This is not really a timber framing question but is kind of a hybrid....

I just bought my first mill after about a year of looing around (a norwood with two extensions) and plan two major projects in the next year.  First and primary is a deck. We just built last year, and I need to add a 12 or 14X60foot deck along the 60 foot second story side of my home. Because this is above the walk out windows and doors, it needs to be wide and narrow, so likely will be 12 feet. Here is my plan, please shoot holes in it for me.

I plan to dig the footing holes 5 feet down, (below frost) and then mount the posts on top of this pier above the lower porch floor and inch for moisture control. I have already cut and dressed raw Eastern Red Cedar logs 10 feet long in the round with my hand power planer to use as the posts. They run from 20 inches at base to 10 inches at the top where the crossing beam will mount. I intend to use a 4x4 or larger angled brace to both help secure the beam to the poles and to brace the beam. I intend to cantilever the posts and main beam two feet in from the side of the deck. obviously the beam will need to be 60 feet long as well. I am hoping to use all cedar.

Here is wehre I start to get a little hazy.

Since we spend time in the basement walkout a lot, I would liek the view to be as unobstructed as possible. What i would like to do is span 20 feet so I could do it with four poles. This means each span is 20 feet. To carry that long distance I am thinking I would use a beam constructed of  2  6x6 cedars heart cut and bolted on top of each other to create on unified beam 60 feet long. Then I would run 2x8's on 2 foot centers from the top of this beam over to the mounting plate on the house. I was thinking I would use 2 inch thick cedar as the decking in random widths and lengths. Alternately I could use the 2x8's on 16" centers with 1 inch stuff if it were going to be to heavy.

Any thoughts would be greatly appreciated. this is a learning process for the later barn which is being planned.  I found a HUGE pile of 18-24" gren ash and a few burr oak all bucked to 6-10 feet today all piled up and drying.
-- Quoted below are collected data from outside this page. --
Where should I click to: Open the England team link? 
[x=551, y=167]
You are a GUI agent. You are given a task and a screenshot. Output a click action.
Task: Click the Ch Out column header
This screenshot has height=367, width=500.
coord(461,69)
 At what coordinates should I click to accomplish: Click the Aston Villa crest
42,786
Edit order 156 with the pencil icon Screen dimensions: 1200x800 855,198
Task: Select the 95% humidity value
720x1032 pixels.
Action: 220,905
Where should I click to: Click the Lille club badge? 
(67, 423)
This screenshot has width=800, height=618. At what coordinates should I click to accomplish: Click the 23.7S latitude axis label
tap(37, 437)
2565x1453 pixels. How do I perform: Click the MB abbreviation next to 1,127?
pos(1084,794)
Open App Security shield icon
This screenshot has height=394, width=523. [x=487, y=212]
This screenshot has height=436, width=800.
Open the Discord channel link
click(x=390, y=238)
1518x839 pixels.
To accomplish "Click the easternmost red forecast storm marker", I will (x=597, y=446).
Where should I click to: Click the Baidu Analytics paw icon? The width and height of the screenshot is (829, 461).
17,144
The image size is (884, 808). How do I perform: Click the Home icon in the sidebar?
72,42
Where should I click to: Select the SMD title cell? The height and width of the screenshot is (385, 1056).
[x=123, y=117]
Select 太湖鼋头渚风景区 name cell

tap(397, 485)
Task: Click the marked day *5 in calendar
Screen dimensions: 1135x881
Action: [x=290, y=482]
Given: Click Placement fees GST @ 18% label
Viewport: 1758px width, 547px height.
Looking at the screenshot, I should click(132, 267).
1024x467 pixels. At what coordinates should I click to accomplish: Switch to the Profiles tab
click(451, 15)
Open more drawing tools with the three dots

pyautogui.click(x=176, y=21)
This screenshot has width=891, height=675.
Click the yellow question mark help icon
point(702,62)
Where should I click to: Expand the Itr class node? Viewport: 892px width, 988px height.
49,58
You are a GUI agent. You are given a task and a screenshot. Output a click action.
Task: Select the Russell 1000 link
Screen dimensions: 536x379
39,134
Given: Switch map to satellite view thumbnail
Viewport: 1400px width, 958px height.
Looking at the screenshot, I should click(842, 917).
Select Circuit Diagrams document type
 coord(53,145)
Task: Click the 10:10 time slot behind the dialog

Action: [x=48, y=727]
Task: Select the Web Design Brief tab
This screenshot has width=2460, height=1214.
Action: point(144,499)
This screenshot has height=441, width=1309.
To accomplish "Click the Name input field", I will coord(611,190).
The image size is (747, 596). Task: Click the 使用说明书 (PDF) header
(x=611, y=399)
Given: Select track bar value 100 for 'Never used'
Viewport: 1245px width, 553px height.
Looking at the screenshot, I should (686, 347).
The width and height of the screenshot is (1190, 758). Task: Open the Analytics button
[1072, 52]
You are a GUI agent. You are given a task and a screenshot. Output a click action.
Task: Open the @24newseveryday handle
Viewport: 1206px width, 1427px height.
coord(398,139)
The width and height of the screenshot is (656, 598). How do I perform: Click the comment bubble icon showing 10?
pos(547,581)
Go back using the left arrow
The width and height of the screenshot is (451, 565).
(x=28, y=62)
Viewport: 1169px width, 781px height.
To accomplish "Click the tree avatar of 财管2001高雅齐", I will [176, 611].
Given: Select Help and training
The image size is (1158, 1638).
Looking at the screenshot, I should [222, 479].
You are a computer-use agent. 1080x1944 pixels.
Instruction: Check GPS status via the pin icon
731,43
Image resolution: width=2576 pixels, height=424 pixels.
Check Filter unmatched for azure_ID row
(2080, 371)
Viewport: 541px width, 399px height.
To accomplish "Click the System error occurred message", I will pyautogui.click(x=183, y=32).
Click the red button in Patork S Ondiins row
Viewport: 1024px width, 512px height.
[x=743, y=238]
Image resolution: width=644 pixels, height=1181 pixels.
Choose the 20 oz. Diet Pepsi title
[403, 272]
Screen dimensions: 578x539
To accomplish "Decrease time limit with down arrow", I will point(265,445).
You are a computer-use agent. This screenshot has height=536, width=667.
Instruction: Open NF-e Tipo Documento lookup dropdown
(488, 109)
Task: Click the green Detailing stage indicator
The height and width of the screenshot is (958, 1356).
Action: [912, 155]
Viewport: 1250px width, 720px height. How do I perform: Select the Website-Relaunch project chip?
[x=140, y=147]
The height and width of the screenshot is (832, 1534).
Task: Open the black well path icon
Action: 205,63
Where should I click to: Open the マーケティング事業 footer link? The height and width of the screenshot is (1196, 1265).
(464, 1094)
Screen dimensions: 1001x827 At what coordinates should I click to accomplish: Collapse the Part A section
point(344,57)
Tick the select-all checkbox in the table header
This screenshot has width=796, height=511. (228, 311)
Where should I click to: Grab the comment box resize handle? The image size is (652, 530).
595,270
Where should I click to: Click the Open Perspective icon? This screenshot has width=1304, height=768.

Best yet they are free for the taking, unless his boss says no, fingers crossed.  I was thinking hard about changing and using the ash as decking as I could really knock that out fast compared to the cedar, which is all standing dead and I have to cut and clean it.  But some things I read here make me nervous about using ash in a horizontal application outside even if I were to use water seal or the equivalent annually.

Any thoughts on that???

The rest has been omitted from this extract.